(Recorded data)

----------

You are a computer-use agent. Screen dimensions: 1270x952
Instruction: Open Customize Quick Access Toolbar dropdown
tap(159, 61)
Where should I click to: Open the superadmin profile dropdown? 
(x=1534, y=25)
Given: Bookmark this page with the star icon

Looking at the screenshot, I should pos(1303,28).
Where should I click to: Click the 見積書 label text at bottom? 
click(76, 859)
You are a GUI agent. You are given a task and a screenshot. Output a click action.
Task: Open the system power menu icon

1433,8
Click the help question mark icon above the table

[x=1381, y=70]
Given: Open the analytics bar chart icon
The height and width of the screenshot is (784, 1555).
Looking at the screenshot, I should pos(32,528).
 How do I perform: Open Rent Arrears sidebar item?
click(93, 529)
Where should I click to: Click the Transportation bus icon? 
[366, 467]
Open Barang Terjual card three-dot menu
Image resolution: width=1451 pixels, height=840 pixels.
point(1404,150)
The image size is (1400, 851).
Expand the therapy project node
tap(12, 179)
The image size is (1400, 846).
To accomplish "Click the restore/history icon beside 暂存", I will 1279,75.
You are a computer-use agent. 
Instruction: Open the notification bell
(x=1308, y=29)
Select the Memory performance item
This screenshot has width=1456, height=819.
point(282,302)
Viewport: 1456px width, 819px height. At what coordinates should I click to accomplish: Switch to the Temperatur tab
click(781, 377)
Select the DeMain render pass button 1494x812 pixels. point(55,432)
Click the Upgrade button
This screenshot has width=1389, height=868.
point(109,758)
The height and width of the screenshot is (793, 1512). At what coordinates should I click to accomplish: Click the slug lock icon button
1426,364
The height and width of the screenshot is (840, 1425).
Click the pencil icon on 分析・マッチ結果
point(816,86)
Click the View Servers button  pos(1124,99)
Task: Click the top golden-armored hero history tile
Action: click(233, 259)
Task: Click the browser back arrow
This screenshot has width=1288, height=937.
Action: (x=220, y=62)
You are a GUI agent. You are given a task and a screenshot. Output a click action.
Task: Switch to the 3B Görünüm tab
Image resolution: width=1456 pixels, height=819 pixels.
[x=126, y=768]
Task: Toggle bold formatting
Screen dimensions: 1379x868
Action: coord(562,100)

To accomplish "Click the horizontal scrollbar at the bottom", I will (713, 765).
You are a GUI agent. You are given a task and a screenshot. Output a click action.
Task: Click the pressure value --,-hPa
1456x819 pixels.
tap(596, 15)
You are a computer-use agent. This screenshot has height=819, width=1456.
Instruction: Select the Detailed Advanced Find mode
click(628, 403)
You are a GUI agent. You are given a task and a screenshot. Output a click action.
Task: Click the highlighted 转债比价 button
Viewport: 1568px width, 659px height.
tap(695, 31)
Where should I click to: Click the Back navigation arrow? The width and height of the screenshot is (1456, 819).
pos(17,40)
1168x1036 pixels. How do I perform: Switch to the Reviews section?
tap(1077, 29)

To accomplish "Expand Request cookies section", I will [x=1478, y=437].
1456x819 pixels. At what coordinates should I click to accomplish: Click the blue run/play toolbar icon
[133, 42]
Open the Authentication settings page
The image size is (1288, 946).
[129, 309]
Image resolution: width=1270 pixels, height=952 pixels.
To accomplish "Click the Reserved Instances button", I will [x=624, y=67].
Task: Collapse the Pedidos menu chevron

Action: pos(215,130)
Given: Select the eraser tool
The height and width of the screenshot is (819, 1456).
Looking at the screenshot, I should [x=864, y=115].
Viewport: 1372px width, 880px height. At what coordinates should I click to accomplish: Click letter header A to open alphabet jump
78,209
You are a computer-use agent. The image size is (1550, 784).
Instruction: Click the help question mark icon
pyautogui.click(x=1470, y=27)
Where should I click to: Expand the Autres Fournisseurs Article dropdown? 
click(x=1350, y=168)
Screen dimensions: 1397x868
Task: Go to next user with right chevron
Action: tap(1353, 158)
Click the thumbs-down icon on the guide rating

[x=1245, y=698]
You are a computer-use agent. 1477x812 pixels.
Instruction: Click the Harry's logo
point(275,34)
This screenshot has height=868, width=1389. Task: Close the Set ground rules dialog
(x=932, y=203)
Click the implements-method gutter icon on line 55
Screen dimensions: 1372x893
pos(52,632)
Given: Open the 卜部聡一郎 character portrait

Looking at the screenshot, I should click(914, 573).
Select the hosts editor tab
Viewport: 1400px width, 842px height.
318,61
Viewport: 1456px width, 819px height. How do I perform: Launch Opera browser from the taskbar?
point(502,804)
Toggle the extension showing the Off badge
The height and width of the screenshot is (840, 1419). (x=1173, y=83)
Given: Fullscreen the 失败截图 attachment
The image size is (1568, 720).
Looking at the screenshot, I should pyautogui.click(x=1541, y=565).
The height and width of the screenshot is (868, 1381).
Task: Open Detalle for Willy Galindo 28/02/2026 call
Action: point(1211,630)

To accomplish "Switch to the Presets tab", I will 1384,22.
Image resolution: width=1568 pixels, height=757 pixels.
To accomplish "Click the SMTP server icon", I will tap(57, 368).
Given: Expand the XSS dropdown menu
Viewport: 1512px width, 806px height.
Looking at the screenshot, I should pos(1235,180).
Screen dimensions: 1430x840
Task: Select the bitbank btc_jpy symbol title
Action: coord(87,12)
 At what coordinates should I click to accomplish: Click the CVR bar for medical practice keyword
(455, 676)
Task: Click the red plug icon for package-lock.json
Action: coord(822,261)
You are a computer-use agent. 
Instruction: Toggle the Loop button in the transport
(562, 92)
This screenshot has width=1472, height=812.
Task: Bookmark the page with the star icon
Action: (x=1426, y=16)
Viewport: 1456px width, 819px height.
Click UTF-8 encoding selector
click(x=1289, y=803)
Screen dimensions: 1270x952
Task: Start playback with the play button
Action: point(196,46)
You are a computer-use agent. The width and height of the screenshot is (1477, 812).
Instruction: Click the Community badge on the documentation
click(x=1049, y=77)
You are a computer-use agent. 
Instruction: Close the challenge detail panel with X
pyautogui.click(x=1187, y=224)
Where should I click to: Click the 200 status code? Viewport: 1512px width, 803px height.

----------

■ **YOUR GOAL**: Return all of the entries word for word.

■ **PROBLEM SOLUTION**:
You are a computer-use agent. Screen dimensions: 1270x952
Instruction: Open Customize Quick Access Toolbar dropdown
tap(159, 61)
Where should I click to: Open the superadmin profile dropdown? 
(x=1534, y=25)
Given: Bookmark this page with the star icon

Looking at the screenshot, I should pos(1303,28).
Where should I click to: Click the 見積書 label text at bottom? 
click(76, 859)
You are a GUI agent. You are given a task and a screenshot. Output a click action.
Task: Open the system power menu icon

1433,8
Click the help question mark icon above the table

[x=1381, y=70]
Given: Open the analytics bar chart icon
The height and width of the screenshot is (784, 1555).
Looking at the screenshot, I should pos(32,528).
 How do I perform: Open Rent Arrears sidebar item?
click(93, 529)
Where should I click to: Click the Transportation bus icon? 
[366, 467]
Open Barang Terjual card three-dot menu
Image resolution: width=1451 pixels, height=840 pixels.
point(1404,150)
The image size is (1400, 851).
Expand the therapy project node
tap(12, 179)
The image size is (1400, 846).
To accomplish "Click the restore/history icon beside 暂存", I will 1279,75.
You are a computer-use agent. 
Instruction: Open the notification bell
(x=1308, y=29)
Select the Memory performance item
This screenshot has width=1456, height=819.
point(282,302)
Viewport: 1456px width, 819px height. At what coordinates should I click to accomplish: Switch to the Temperatur tab
click(781, 377)
Select the DeMain render pass button 1494x812 pixels. point(55,432)
Click the Upgrade button
This screenshot has width=1389, height=868.
point(109,758)
The height and width of the screenshot is (793, 1512). At what coordinates should I click to accomplish: Click the slug lock icon button
1426,364
The height and width of the screenshot is (840, 1425).
Click the pencil icon on 分析・マッチ結果
point(816,86)
Click the View Servers button  pos(1124,99)
Task: Click the top golden-armored hero history tile
Action: click(233, 259)
Task: Click the browser back arrow
This screenshot has width=1288, height=937.
Action: (x=220, y=62)
You are a GUI agent. You are given a task and a screenshot. Output a click action.
Task: Switch to the 3B Görünüm tab
Image resolution: width=1456 pixels, height=819 pixels.
[x=126, y=768]
Task: Toggle bold formatting
Screen dimensions: 1379x868
Action: coord(562,100)

To accomplish "Click the horizontal scrollbar at the bottom", I will (713, 765).
You are a GUI agent. You are given a task and a screenshot. Output a click action.
Task: Click the pressure value --,-hPa
1456x819 pixels.
tap(596, 15)
You are a computer-use agent. This screenshot has height=819, width=1456.
Instruction: Select the Detailed Advanced Find mode
click(628, 403)
You are a GUI agent. You are given a task and a screenshot. Output a click action.
Task: Click the highlighted 转债比价 button
Viewport: 1568px width, 659px height.
tap(695, 31)
Where should I click to: Click the Back navigation arrow? The width and height of the screenshot is (1456, 819).
pos(17,40)
1168x1036 pixels. How do I perform: Switch to the Reviews section?
tap(1077, 29)

To accomplish "Expand Request cookies section", I will [x=1478, y=437].
1456x819 pixels. At what coordinates should I click to accomplish: Click the blue run/play toolbar icon
[133, 42]
Open the Authentication settings page
The image size is (1288, 946).
[129, 309]
Image resolution: width=1270 pixels, height=952 pixels.
To accomplish "Click the Reserved Instances button", I will [x=624, y=67].
Task: Collapse the Pedidos menu chevron

Action: pos(215,130)
Given: Select the eraser tool
The height and width of the screenshot is (819, 1456).
Looking at the screenshot, I should [x=864, y=115].
Viewport: 1372px width, 880px height. At what coordinates should I click to accomplish: Click letter header A to open alphabet jump
78,209
You are a computer-use agent. The image size is (1550, 784).
Instruction: Click the help question mark icon
pyautogui.click(x=1470, y=27)
Where should I click to: Expand the Autres Fournisseurs Article dropdown? 
click(x=1350, y=168)
Screen dimensions: 1397x868
Task: Go to next user with right chevron
Action: tap(1353, 158)
Click the thumbs-down icon on the guide rating

[x=1245, y=698]
You are a computer-use agent. 1477x812 pixels.
Instruction: Click the Harry's logo
point(275,34)
This screenshot has height=868, width=1389. Task: Close the Set ground rules dialog
(x=932, y=203)
Click the implements-method gutter icon on line 55
Screen dimensions: 1372x893
pos(52,632)
Given: Open the 卜部聡一郎 character portrait

Looking at the screenshot, I should click(914, 573).
Select the hosts editor tab
Viewport: 1400px width, 842px height.
318,61
Viewport: 1456px width, 819px height. How do I perform: Launch Opera browser from the taskbar?
point(502,804)
Toggle the extension showing the Off badge
The height and width of the screenshot is (840, 1419). (x=1173, y=83)
Given: Fullscreen the 失败截图 attachment
The image size is (1568, 720).
Looking at the screenshot, I should pyautogui.click(x=1541, y=565).
The height and width of the screenshot is (868, 1381).
Task: Open Detalle for Willy Galindo 28/02/2026 call
Action: point(1211,630)

To accomplish "Switch to the Presets tab", I will 1384,22.
Image resolution: width=1568 pixels, height=757 pixels.
To accomplish "Click the SMTP server icon", I will tap(57, 368).
Given: Expand the XSS dropdown menu
Viewport: 1512px width, 806px height.
Looking at the screenshot, I should pos(1235,180).
Screen dimensions: 1430x840
Task: Select the bitbank btc_jpy symbol title
Action: coord(87,12)
 At what coordinates should I click to accomplish: Click the CVR bar for medical practice keyword
(455, 676)
Task: Click the red plug icon for package-lock.json
Action: coord(822,261)
You are a computer-use agent. 
Instruction: Toggle the Loop button in the transport
(562, 92)
This screenshot has width=1472, height=812.
Task: Bookmark the page with the star icon
Action: (x=1426, y=16)
Viewport: 1456px width, 819px height.
Click UTF-8 encoding selector
click(x=1289, y=803)
Screen dimensions: 1270x952
Task: Start playback with the play button
Action: point(196,46)
You are a computer-use agent. The width and height of the screenshot is (1477, 812).
Instruction: Click the Community badge on the documentation
click(x=1049, y=77)
You are a computer-use agent. 
Instruction: Close the challenge detail panel with X
pyautogui.click(x=1187, y=224)
Where should I click to: Click the 200 status code? Viewport: 1512px width, 803px height.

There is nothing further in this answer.